Impian Di Balik Popularitas Ip Man
Dennis To berulang kali merenung seusai menerima naskah filmnya. Ia menginterpretasi karakter Ip Man lebih dalam sekaligus meningkatkan kemahiran Wing Chunnya.
Film Ip Man terbaru mengisahkan kiprahnya sebagai penegak hukum yang menghadapi barisan sindikat dan imperialisme. Seri master bela diri itu menghantarkan gelora mendalami ajarannya. Di balik ketenaran tradisi tersebut, praktisi Wing Chun di Tanah Air menyelipkan harapannya.
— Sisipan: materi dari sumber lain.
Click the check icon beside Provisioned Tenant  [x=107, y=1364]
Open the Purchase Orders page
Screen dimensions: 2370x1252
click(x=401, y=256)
Saat poster Ip Man: Kung Fu Master dirilis akhir tahun 2020, penggila sinema spontan bertanya-tanya. Seorang berpakaian lazimnya sifu atau guru kungfu berdiri tegak. Hanya punggung sang jagoan yang terlihat. Ia dengan tenang menyambut geng kapak yang menyerang membabi buta.
Postur itu mirip betul Donnie Yen. Tak mengherankan memang lantaran imaji Yen kadung melekat dengan Ip Man. Bisa dibilang, Yen adalah Ip Man dan Ip Man adalah Yen. Maka, tatkala Ip Man 4: The Finale (2019) menjadi film terakhir Yen dari seri tersebut, banyak penggemarnya gundah.
Sesaat setelah menonton trailer Ip Man: Kung Fu Master dengan peluncuran pada hari yang sama dengan posternya, pupus sudah harapan untuk menyaksikan kembali akrobatik Yen. Dennis To, pemeran Ip Man kali ini, sebenarnya bukan aktor kemarin sore.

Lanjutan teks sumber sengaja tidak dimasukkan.